だって……私たちは、戦うためだけに生きてるんじゃないでしょ?」
四季は小さく微笑んだ。
「……うん、そうだね。ありがとう、玉。」
しかしその笑みの奥には、深い影が落ちていた。
◆地下帝国軍内の不穏
地下帝国軍の後方では、黒衣の参謀たちが密かに集まっていた。
「……総大将葵様は、四季討伐に固執しすぎている。」
「ここで消耗すれば、我々の『本計画』が遅れる。」
「“あの御方”の降臨のためにも、戦いは長期化させねばならん。」
その言葉にひとりが小声で問う。
「では、葵様には……?」
参謀長は冷たい目を細めた。
「——操りやすい“闇”を、もっと注ぎ込む。」
黒い薄霧が彼の指先から立ち上る。
それはまるで、誰かの強い感情に付け入るように渦を巻いていた。
「葵様は強い。だが、強すぎる心ほど折れやすい。
円の死は好機だった。」
「総大将を……利用するのか。」
「平和のためでもある。“あの御方”が復活すれば、この大陸は新しく生まれ変わる。」
薄闇が静かに広がる。
誰も知らない——大戦の裏に、巨大な影が息を潜めていることを。
◆葵の胸中
夜明け。
葵は天幕を出る直前、胸元の手紙をそっと取り出した。
円の筆跡。円の願い。
——死ぬ気で幸せになりなさい。
——葵様を頼んだよ。
葵は握りしめた手を震わせた。
「……馬鹿なやつだ。
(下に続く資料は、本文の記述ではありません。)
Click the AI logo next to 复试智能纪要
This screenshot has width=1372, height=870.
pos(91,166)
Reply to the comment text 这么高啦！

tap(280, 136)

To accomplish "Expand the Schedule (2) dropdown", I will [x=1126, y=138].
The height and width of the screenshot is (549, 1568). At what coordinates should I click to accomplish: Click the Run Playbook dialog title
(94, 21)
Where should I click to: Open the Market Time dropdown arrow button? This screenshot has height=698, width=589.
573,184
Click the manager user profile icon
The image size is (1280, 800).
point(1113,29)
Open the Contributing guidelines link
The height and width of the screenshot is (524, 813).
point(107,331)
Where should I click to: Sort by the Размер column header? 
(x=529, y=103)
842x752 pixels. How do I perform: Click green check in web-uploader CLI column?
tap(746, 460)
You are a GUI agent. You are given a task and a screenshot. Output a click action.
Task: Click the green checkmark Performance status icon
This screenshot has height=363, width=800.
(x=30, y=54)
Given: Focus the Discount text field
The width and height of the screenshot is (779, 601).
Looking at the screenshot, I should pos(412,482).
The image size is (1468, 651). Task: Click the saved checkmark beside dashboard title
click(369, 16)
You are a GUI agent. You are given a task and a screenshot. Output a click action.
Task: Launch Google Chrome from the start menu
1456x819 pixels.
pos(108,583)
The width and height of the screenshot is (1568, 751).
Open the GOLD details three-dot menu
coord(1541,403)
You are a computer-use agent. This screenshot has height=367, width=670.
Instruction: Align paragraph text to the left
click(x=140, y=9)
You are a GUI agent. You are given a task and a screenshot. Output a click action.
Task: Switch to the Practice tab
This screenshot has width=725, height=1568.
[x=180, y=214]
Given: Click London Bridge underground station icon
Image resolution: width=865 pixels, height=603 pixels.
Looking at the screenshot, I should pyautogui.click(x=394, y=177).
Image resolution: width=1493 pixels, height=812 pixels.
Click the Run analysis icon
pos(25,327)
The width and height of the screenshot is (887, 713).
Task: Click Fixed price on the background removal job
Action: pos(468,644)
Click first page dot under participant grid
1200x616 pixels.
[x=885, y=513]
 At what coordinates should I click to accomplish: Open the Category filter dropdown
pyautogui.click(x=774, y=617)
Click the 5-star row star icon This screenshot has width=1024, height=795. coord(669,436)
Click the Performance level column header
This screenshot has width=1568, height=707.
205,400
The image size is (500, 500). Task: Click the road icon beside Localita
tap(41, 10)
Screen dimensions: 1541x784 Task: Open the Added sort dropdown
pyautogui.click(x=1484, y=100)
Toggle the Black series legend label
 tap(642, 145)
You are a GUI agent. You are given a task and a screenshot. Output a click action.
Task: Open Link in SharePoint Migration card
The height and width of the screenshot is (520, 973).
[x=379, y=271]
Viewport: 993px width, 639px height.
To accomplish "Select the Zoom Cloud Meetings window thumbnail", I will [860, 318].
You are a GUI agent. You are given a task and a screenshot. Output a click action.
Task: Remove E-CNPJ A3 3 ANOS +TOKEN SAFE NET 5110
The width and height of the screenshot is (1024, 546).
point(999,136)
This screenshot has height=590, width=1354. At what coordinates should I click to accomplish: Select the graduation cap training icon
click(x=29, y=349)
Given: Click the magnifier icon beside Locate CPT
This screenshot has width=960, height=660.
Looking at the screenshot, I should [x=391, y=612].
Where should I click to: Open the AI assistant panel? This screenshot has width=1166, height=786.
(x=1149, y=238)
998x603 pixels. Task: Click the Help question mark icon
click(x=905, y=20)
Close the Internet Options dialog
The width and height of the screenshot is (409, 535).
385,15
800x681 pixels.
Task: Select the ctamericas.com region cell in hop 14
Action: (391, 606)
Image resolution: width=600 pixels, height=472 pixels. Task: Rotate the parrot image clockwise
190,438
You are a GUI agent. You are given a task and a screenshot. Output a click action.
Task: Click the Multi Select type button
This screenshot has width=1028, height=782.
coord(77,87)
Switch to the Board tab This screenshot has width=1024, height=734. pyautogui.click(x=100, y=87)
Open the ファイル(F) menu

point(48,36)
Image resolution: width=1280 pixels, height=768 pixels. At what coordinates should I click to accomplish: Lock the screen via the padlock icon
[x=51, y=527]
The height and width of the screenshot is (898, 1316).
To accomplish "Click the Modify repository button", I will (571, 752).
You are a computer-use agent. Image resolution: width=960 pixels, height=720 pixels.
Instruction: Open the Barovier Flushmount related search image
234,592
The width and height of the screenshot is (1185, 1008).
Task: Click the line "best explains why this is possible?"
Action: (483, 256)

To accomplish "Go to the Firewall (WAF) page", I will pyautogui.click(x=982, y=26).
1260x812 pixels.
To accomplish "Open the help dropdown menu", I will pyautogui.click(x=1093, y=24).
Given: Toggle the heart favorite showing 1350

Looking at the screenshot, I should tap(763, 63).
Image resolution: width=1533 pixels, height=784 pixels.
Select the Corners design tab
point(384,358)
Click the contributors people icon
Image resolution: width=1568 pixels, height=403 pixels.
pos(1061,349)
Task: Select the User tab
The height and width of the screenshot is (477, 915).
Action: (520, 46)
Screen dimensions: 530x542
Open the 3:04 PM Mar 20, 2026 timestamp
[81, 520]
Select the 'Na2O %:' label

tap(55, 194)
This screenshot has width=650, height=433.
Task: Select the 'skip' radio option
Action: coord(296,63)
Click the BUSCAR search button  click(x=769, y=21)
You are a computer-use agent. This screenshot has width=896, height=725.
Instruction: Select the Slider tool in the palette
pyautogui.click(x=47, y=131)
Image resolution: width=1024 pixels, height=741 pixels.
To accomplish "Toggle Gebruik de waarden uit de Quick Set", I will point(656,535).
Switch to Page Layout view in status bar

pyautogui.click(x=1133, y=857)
私に幸せになる道など……」
彼女の足元に、黒い影がわずかに揺れた。
それは焚き火の影ではなく、もっと冷たく、もっと深いもの。
「四季。お前が立ちはだかるというなら——」
葵は立ち上がる。
黒い炎のような気迫が、軍全体の空気を変えた。
「——私は、友であっても斬る。」
副官は息を飲んだ。
しかし葵の目は揺らがない。
ただ、静かに、狂気すれすれの決意だけが宿っていた。
◆玉の葛藤
天空神殿の見張り塔で、玉は夜の名残を見下ろしていた。
「……四季、また泣くんじゃないか。」
玉の胸に渦巻くのは、恐れと、焦りと——ほんの少しの、嫉妬だった。
四季は優しすぎる。
葵のことも、円のことも、敵でさえも救おうとする。
「四季は……誰のために戦ってるの?
天空神殿のため?
妖怪のため?
それとも、葵のため?」
答えのない問いが、眼下の霧に吸い込まれていく。
玉は拳を握った。
「……もし四季が傷つくなら、
その原因を——私が、倒す。」
決意の裏に潜む感情は、まだ玉自身も気づいていなかった。
◆大戦前夜 ― 影の胎動
天空の光が昇る。
地下帝国軍の黒い旗が揺れる。
四季は剣を手に、葵の来る方角を見据えた。
葵は軍勢を率い、静かに前へ進む。
そして、同じ時刻。
地の底で蠢く影が、ゆっくり目を開いた。
それは戦争を望み、争いを餌に育ち続ける存在。
——大戦は、まだ始まってすらいない。
——“それ”は囁く。
もっと争え。
もっと憎め。
もっと血を流せ。
影の胎動が、世界にひび割れを生み始めていた。